"Austrian director Markus Schleinzer brings a chill to his eerie new movie, a stark monochrome period drama set in rural southern Germany in the aftermath of the Thirty Years' war. It is a film which, for all its grimness, is beautifully shot and as engrossing as a lurid soap opera."
"Sandra Huller gives a superb performance as Rose, a young woman who has been posing as a man all her life and has been a soldier in this guise. She wears dour shapeless clothes, and has the brisk, brusque, economical physical movements of an old soldier; a livid scar that has transformed her face into a worldly and conveniently unfeminine grimace."
"After the war, Rose arrived in what she claims is her home village to take family ownership of a derelict but potentially workable farmstead. By recounting local anecdotes that only the genuine claimant could know, Rose convinces the local elders (who have evidently accepted Rose as her surname) and almost immediately makes a great success of the farm through her disciplined hard work."

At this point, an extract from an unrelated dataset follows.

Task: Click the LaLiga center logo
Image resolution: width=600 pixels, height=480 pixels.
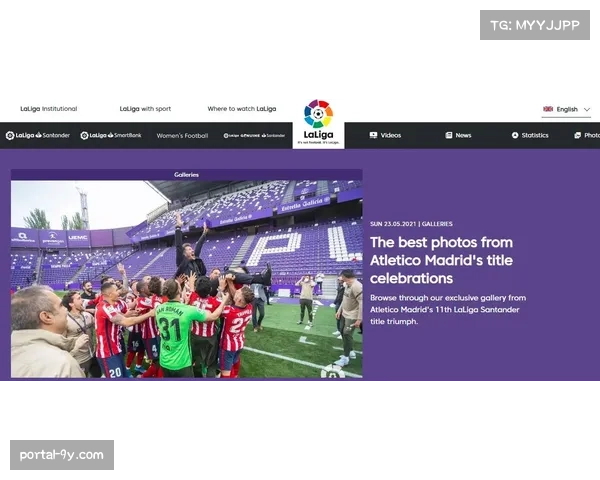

Markus Schleinzer frames a stark monochrome period drama in rural southern Germany after the Thirty Years' War. The story centers on Rose, a woman who has lived as a man and served as a soldier, whose military discipline and physical scar shape her persona. Rose claims a derelict family farm, convinces local elders with private anecdotes, secures land by agreeing to marry a neighbour's daughter, and wins communal esteem by killing a marauding bear. The film satirizes gender stereotypes and patriarchal Christianity while depicting self-invention through violence and stealth, with visual echoes of Michael Haneke's The White Ribbon. Sandra Huller delivers a commanding performance.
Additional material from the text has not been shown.